# What this task involves
What lines of the data below hold the string "button"? Copy each one out.

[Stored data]
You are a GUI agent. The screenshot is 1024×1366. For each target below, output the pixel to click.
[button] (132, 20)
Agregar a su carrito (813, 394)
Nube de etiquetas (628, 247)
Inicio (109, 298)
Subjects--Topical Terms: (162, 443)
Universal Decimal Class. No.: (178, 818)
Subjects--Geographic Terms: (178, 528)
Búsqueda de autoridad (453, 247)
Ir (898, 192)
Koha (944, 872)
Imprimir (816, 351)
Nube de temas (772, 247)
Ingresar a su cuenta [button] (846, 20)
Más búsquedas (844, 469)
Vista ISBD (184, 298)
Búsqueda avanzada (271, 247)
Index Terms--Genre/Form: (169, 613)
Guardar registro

==

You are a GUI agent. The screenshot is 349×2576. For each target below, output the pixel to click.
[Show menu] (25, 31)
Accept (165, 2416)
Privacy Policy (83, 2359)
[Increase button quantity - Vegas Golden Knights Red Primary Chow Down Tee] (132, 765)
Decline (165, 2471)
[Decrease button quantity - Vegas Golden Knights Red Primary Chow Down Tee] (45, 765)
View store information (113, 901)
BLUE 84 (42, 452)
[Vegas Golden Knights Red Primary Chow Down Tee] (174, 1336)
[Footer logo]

# Solution to this problem
[button] (132, 20)
Ingresar a su cuenta [button] (846, 20)
[Increase button quantity - Vegas Golden Knights Red Primary Chow Down Tee] (132, 765)
[Decrease button quantity - Vegas Golden Knights Red Primary Chow Down Tee] (45, 765)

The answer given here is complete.